Zhejiang University of Technology, China

Introduction:Cheng Hongbing, Doctor, professor, doctoral supervisor, postdoctoral fellow of the Department of Computer Science and Technology of Nanjing University (State Key Laboratory of New Software Technology), CCF outstanding member, IEEE member, Jiangsu Province "Six talent peak" high-level talent training and funding object, Jiangsu Province "blue Project" academic training object, Xinjiang "Tianchi Talents" special expert. Huawei Network security foreign training special professor. Postdoctoral fellow at University of Manchester, University of Stavanger, Norway and Visiting scholar at Deakin University, Australia. Head of the Information and Privacy Protection Research team.
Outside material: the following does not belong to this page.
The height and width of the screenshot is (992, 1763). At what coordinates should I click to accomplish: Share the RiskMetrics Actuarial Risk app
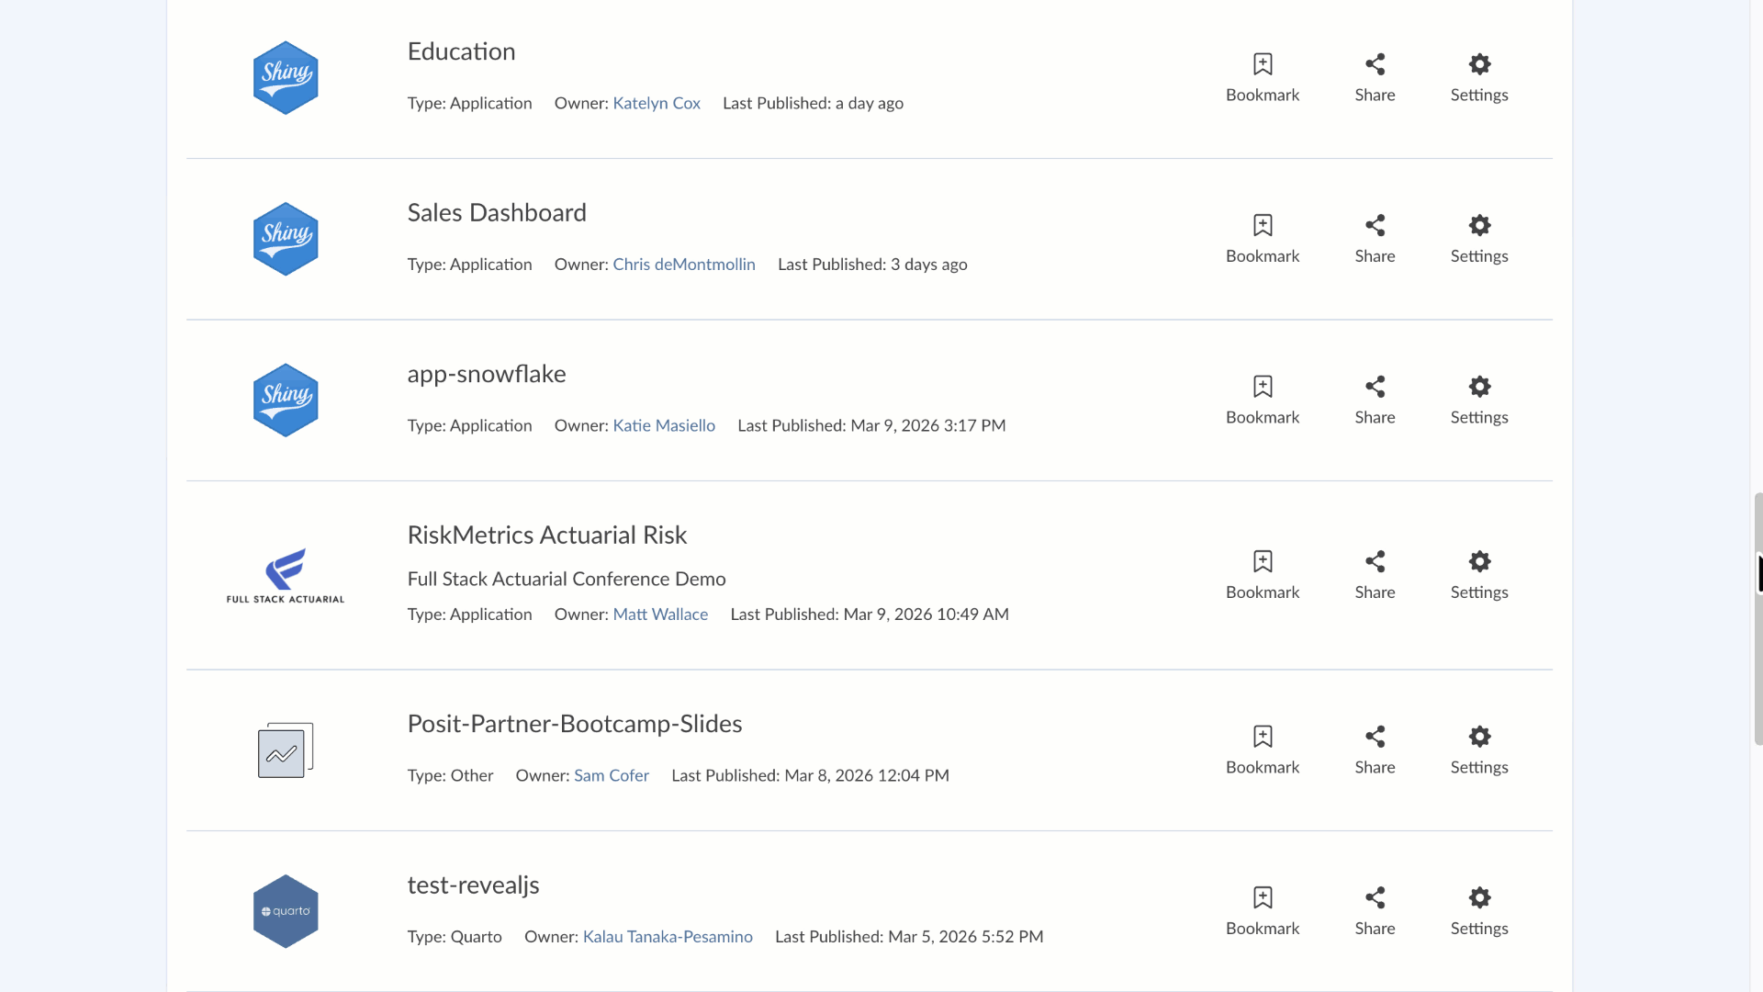click(1375, 562)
Research areas mainly include software technology and theory, cryptography technology and application, big data security, network and information security, cloud computing privacy protection, blockchain technology, etc.

Speech Title:Blockchain and Data security : From Theory to Application 

Abstract:Blockchain is a chained data structure consisting of blocks linked in chronological order. Each block needs to maintain an identical, continuously growing, and immutable ledger backup locally; blockchain is a technology that enables the secure sharing of information. Data, obviously, is stored in a database. Transactions are recorded in an account book called a ledger. In this report, we will explain blockchain technology and preliminarily explore its potential application data security areas.